In order to do this, Sheeler discusses several soldiers who died in Iraq and the repercussions their deaths have had on their families. Rather than dedicating a section of the book to a single family, Sheeler makes the seemingly risky decision to divide his work into four parts, including "The Knock," "Reverberations," and "After the War, Stories." I say that this is seemingly risky because in a a less-talented writer's hands, this choice could make the book very difficult to follow. However, Sheeler successfully manages to interweave the different stories into a cohesive narrative. In some situations, the stories and the families literally connect; for instance, Sheeler shows how Kyle Burns's and Sam Holder's families form a bond with each other. Other connections remain figurative but are still powerful.
Perhaps the most notable aspect of Final Salute is that it manages to navigate the political tightrope. As I noted in an earlier post, this book is apolitical and does not espouse any particular political agenda. What makes this remarkable is that Sheeler does not shy away from documenting his subjects' opinions regarding President Bush, the military, or the war in Iraq. By doing this, Sheeler offers a glimpse into the thoughts of these families who have made a considerable sacrifice.

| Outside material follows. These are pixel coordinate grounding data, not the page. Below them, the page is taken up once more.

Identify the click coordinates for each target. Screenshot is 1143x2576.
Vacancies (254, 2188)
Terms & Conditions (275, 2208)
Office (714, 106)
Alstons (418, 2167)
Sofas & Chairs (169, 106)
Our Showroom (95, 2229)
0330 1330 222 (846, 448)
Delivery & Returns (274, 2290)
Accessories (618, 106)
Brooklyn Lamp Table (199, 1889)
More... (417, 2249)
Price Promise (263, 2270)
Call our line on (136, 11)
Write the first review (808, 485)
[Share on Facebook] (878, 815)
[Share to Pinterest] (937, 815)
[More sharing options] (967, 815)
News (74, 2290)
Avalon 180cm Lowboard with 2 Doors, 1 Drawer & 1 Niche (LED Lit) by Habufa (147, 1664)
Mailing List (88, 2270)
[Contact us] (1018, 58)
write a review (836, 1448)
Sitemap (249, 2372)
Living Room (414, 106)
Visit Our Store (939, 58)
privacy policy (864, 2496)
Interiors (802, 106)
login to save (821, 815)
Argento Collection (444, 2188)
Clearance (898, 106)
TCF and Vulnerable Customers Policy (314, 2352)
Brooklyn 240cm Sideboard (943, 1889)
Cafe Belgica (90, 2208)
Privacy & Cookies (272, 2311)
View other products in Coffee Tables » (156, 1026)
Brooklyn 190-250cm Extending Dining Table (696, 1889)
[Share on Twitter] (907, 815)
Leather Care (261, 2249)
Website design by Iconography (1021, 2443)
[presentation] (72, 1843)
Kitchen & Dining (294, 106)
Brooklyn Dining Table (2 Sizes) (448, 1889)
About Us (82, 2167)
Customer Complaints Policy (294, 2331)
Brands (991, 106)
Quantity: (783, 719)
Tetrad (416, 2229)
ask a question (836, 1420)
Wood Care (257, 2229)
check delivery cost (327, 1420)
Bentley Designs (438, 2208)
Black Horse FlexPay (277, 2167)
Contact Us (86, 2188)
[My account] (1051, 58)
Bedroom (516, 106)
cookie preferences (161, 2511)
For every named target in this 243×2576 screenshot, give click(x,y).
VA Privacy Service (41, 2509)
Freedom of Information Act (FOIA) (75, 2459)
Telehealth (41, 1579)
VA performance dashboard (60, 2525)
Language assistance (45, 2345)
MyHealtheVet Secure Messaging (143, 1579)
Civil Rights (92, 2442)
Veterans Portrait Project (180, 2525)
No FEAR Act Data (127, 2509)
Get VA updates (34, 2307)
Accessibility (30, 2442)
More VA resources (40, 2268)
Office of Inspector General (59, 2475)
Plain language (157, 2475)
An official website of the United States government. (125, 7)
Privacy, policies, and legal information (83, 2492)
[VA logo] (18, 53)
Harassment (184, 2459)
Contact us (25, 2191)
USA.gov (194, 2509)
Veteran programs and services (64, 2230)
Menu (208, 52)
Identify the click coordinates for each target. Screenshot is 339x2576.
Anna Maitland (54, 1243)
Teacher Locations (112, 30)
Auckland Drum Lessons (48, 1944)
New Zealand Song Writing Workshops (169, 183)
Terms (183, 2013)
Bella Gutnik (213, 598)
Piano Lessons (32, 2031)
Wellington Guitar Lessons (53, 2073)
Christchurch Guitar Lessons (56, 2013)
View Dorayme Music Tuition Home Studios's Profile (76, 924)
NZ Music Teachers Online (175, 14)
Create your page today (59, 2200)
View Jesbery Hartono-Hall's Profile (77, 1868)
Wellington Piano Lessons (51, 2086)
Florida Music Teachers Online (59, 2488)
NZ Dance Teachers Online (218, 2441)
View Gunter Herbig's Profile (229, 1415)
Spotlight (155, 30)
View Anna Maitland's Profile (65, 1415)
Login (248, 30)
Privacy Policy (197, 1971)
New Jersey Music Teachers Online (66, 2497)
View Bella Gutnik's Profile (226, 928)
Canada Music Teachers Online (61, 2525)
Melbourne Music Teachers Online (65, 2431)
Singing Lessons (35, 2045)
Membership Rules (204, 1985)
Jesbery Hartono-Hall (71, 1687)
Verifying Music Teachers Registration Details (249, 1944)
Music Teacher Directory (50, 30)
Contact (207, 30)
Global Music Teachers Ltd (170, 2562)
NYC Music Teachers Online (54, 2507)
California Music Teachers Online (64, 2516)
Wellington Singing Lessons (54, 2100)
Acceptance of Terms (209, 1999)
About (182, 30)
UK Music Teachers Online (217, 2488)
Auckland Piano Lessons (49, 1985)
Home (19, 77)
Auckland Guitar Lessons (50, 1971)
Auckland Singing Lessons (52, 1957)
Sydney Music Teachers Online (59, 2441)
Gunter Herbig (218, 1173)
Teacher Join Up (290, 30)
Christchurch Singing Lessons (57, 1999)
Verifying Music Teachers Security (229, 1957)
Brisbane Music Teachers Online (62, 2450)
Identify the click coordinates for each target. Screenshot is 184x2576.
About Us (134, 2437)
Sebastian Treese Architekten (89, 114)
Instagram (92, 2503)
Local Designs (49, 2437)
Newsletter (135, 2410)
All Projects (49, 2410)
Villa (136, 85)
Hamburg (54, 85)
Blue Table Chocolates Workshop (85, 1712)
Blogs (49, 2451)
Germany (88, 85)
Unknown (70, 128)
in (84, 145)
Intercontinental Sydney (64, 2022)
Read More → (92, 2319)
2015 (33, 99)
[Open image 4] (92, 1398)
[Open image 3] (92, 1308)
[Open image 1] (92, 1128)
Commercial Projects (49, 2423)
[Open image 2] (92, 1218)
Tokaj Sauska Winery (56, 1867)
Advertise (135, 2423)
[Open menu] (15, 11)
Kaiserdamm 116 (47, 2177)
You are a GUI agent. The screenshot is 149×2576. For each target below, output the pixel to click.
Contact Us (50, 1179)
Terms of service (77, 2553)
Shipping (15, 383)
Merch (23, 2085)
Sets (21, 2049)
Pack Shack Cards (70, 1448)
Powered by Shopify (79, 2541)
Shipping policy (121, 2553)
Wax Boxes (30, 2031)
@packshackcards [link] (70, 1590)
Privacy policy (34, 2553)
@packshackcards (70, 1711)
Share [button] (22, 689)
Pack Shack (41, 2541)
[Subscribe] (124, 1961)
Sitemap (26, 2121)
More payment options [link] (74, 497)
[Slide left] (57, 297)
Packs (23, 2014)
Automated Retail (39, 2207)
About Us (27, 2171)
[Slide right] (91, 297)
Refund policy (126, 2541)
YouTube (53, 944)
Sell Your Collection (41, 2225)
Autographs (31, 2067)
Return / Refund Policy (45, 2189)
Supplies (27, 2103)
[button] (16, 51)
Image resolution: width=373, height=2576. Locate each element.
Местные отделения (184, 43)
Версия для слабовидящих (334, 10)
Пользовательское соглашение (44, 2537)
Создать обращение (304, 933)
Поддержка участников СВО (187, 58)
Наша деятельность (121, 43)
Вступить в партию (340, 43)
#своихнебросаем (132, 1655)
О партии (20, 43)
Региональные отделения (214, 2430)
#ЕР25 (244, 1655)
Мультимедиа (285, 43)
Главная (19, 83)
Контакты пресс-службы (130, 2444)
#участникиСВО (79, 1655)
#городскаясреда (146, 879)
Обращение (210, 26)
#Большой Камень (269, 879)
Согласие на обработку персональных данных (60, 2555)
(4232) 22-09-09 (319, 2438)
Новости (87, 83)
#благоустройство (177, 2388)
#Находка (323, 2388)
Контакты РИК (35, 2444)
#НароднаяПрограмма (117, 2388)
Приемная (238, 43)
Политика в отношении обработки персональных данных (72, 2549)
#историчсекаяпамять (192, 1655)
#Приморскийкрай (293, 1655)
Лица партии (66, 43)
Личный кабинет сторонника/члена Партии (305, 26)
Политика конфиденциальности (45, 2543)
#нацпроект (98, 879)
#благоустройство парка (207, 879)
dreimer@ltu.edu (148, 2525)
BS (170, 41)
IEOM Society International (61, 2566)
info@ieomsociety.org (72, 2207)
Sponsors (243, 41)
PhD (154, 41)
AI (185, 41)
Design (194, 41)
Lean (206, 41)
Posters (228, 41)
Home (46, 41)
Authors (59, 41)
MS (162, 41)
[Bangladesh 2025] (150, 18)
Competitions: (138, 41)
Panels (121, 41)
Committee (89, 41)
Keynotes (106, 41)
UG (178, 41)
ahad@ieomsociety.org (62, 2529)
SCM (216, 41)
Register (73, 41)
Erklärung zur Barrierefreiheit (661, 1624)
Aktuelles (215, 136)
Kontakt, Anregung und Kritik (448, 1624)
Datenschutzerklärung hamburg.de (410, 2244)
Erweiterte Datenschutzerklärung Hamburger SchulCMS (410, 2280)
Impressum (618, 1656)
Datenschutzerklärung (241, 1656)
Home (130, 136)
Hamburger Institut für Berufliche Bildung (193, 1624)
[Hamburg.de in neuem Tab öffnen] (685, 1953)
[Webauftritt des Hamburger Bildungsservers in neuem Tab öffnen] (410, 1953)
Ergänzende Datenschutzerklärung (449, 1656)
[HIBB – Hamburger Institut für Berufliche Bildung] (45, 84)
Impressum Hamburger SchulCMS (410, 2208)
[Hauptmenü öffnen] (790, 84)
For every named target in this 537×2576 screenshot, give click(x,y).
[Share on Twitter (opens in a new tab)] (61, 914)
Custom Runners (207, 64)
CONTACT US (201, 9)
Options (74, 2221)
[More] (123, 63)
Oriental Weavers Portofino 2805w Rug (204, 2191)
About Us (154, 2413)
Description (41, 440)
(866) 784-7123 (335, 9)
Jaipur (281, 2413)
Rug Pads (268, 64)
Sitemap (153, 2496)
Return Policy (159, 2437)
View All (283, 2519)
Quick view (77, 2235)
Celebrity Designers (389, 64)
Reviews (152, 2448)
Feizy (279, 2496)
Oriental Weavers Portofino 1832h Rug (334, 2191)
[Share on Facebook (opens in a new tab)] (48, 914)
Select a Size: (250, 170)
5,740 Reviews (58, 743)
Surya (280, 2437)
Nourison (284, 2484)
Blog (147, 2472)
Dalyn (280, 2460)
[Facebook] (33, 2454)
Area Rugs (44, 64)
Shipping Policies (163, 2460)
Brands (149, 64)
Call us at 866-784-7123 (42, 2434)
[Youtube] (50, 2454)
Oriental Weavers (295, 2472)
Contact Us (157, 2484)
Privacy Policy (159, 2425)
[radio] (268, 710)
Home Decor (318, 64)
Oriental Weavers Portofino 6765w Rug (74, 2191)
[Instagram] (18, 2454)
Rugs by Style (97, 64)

In a sense, Final Salute: A Story of Unfinished Lives comes at a perfect time. With the slumping housing market, rising gas prices, and uncertain economy, the war in Iraq is not at the forefront of the American consciousness. Sheeler's work reminds us that, despite the economic troubles at home, we must never forget those who serve in the military and those they leave behind. The book ends with an epilogue that allows us to see what has happened with the families he has discussed. Fittingly, these pages provide a sense of continuation but not a sense of closure, for as Lieutenant Colonel Steve Beck (one of the casualty assistance officers Sheeler followed) says "It's not an ending. It's not a period at the end of their lives. It's a semicolon. The story will continue to be told."